▸ **How to complete this task**: Copy, word for word, the passage of the text on evolution and the Bible from "Even consciously attempting" up to and including "of the issue.".

▸ **Provided text**:

How Does Evolution Fit In With The Bible?
Are you IN or are you OUT?
Folks, we have a problem. Let's introduce the elephant in the middle of the room.
Our biological past has strongly shaped us into tribal creatures. There are mental and emotional pressures to conform to your identity group. It's painful to break away from that group, intentionally or otherwise.
For whatever metaphorical tribes exist in our present environment, there will be tribal boundaries that define whether we are naturally inclined towards cooperation or antipathy. Once we identify with one group, against another, there are deep, instinctive impulses that insulate us against bridging any gaps between.
Another way to say that is, once an individual identifies with a particular ideology, there is a tendency towards confirmation bias that is difficult to counteract. If you are a young earth creationist, do you go out of your way to read up on evolutionary biology with a sympathetic eye? On the flip side, if you are established in your agnostic or atheistic world view, how often do you attend a worship service or evangelism seminars?
Even consciously attempting to avoid it, I still find myself trending towards material that reinforces my current point of view. That is confirmation bias in a nutshell.
My point is that we have a number of commonalities, not least of which is our biological makeup. If we make the effort to find the common ground, we all gain in sharing our stories and bearing each others' burdens.
Growing pains and open minds
The conflict between science and religion is not easily summarized. Contrary to what's implied by public debates, there is no single representative to speak categorically for the whole on either side of the issue.
Even so, I offer this contemplation from my single point of view. My goal is not to convince anyone to "change sides" but to offer a perspective on building bridges in an age of polarized opposites.
How did things get so contentious? Perhaps we have arrived here because it's difficult to resist oversimplification in the Age of Twitter and SMS. If your sound-bite doesn't fit into 140 characters or less, it's tossed aside like so much TL;DR. (I know, right?)
It's worth a deeper dive into both sides of the debate.

▸ **Raw data**:
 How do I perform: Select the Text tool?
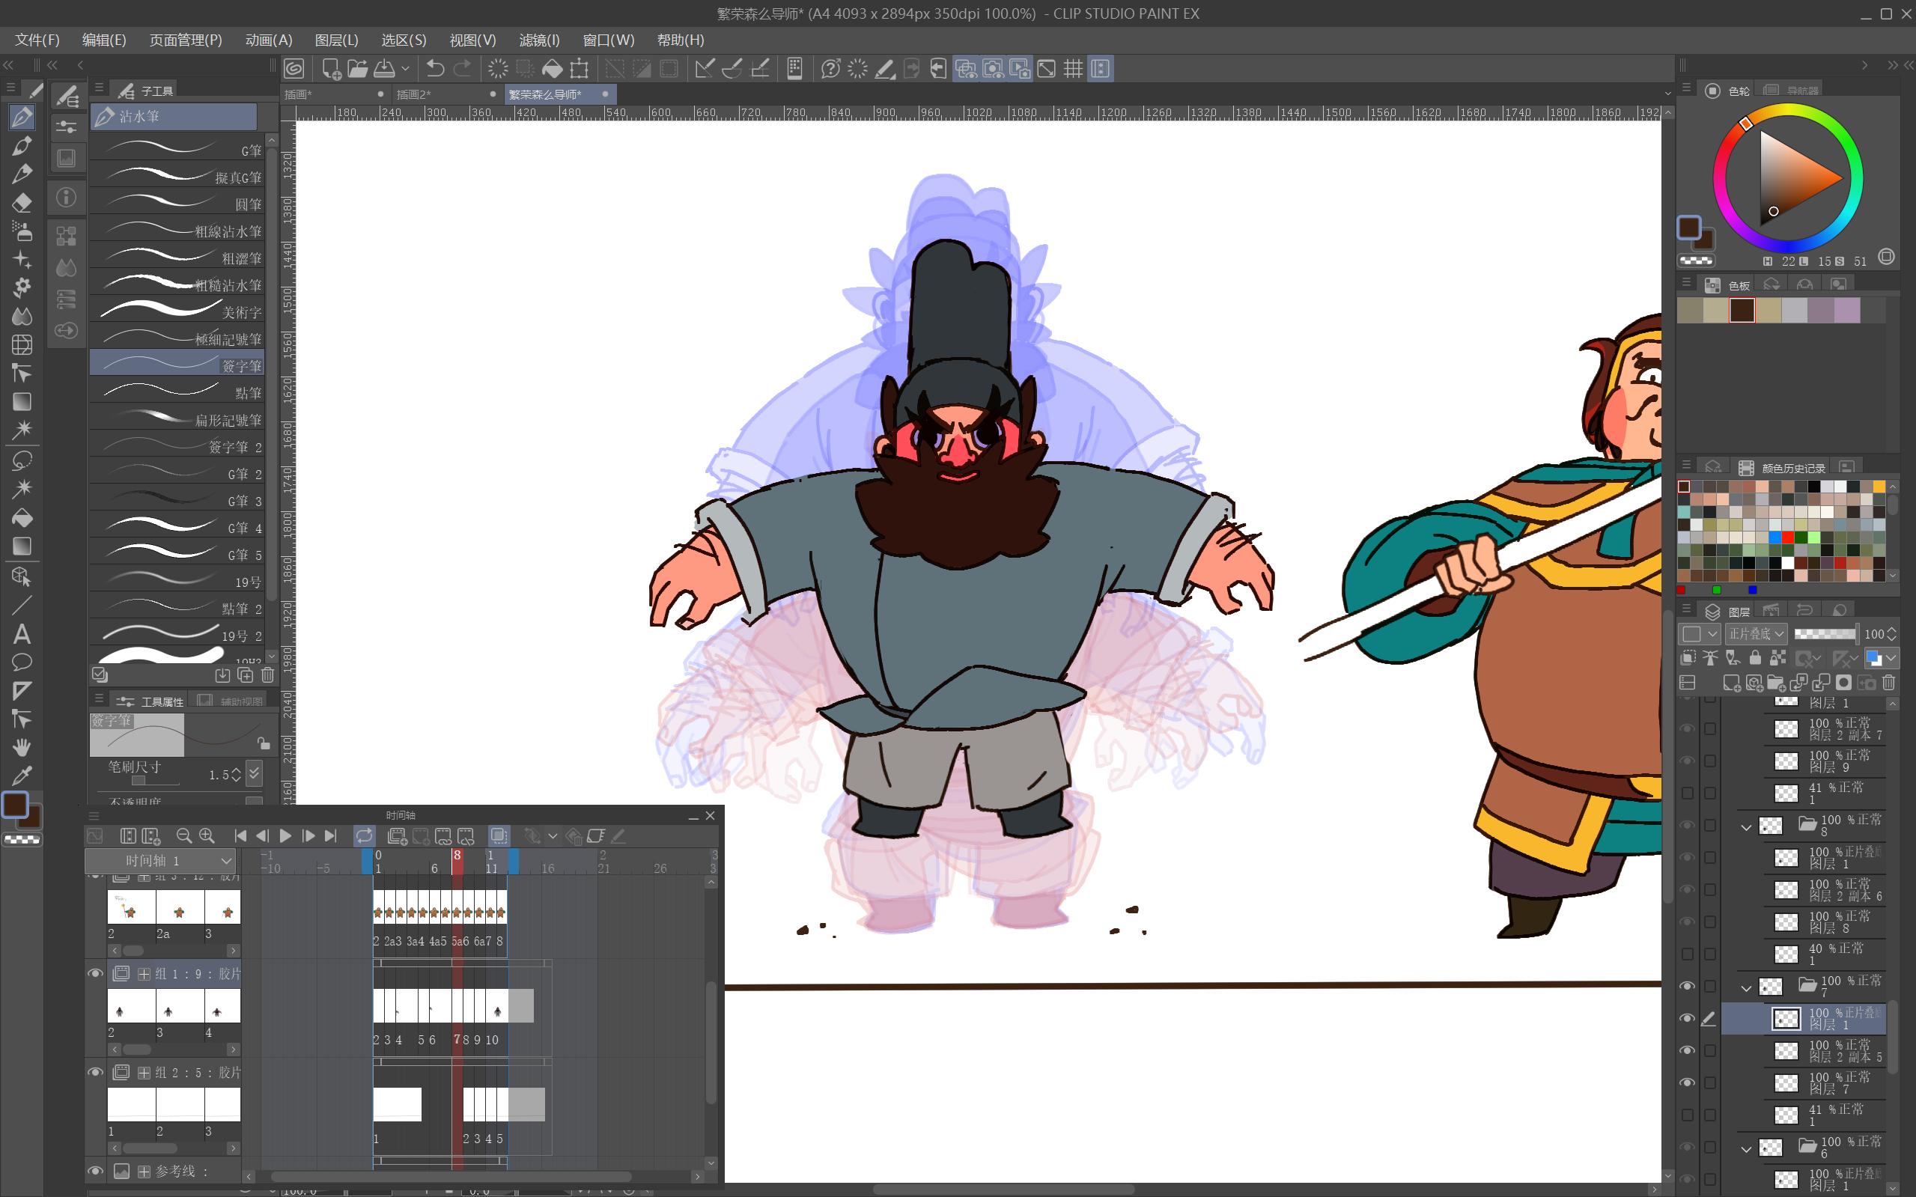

▸ **Answer to this exercise**:
Even consciously attempting to avoid it, I still find myself trending towards material that reinforces my current point of view. That is confirmation bias in a nutshell.
My point is that we have a number of commonalities, not least of which is our biological makeup. If we make the effort to find the common ground, we all gain in sharing our stories and bearing each others' burdens.
Growing pains and open minds
The conflict between science and religion is not easily summarized. Contrary to what's implied by public debates, there is no single representative to speak categorically for the whole on either side of the issue.